[Start DOCUMENT SEGMENT]
1. Tacotron 2 or Glow-TTS for acoustic model (mel-spectrogram generation).
2. WaveGlow or HiFi-GAN for the vocoder (mel-spectrogram → waveform).

You can find pretrained checkpoints and partial ONNX export references in:

• NVIDIA NeMo TTS examples
• coqui-ai TTS repository

Day 19

• Choose & Download Pretrained Models:
  • For example, a pretrained Tacotron 2 model and a WaveGlow model from NVIDIA’s GitHub.
  • Familiarize yourself with the TTS pipeline: text input → phoneme/text encoder → mel spectrogram → audio.

Day 20

• Acoustic Model Export:
  • If using Tacotron 2, adapt a known ONNX export script or write your own torch.onnx.export(...).
  • Pay attention to dynamic shapes (the length of text tokens, output mel frames).

Day 21

• Vocoder Export:
  • Export WaveGlow or HiFi-GAN to ONNX.
  • Again, manage dynamic shapes if needed (the number of mel frames can vary).

Day 22

• Chain in Python:
  • Run text → mel with your ONNX acoustic model.
[End DOCUMENT SEGMENT]
[Start PROVIDED RECORDS]
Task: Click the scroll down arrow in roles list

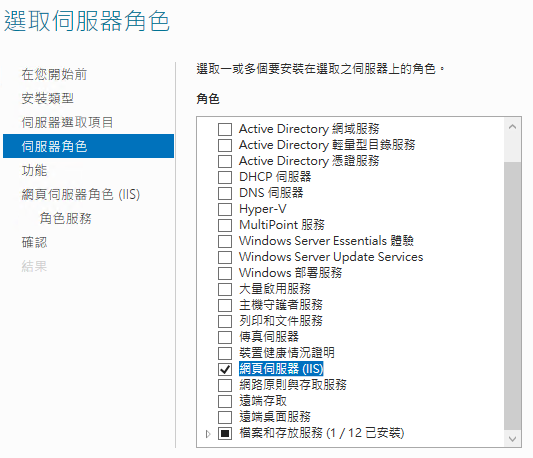Action: point(513,439)
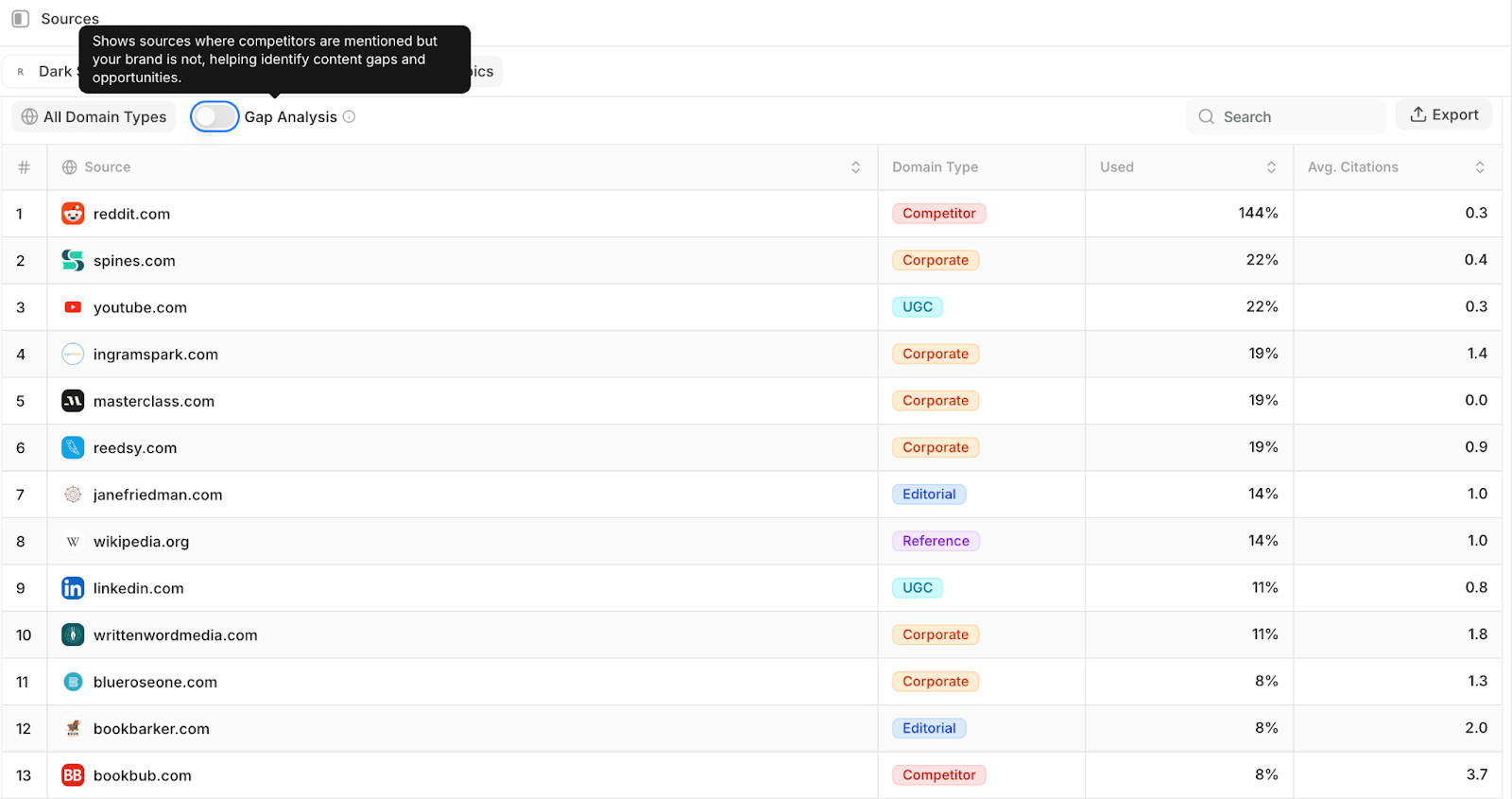Click the spines.com logo icon
This screenshot has height=799, width=1512.
coord(73,260)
[End PROVIDED RECORDS]
JOB 1:
In the text-to-speech export plan, what should receive attention when exporting the acoustic model?
JOB 2:
Pick up the text-to-speech export plan after its final line and continue it.
The entries are material separate from the text-to-speech export plan.

RESPONSE 1:
Dynamic shapes, namely the length of text tokens and the output mel frames.

RESPONSE 2:
  • Pass the resulting mel spectrograms into your ONNX vocoder to get waveforms.
  • Save the waveforms to a .wav file to confirm correctness.

Day 23

• Compare with Original Models:
  • Use the same text input on the original PyTorch models.
  • Compare the mel-spectrogram and final audio for any major discrepancies.

Day 24

• Refine & Document:
  • Note any performance issues, shape alignment pitfalls, or memory usage considerations.
  • If the pipeline is stable, you have your TTS modules in ONNX!

End-of-Stage 4 Outcome

• You have a working two-step TTS pipeline (acoustic + vocoder) fully exported to ONNX and tested in Python.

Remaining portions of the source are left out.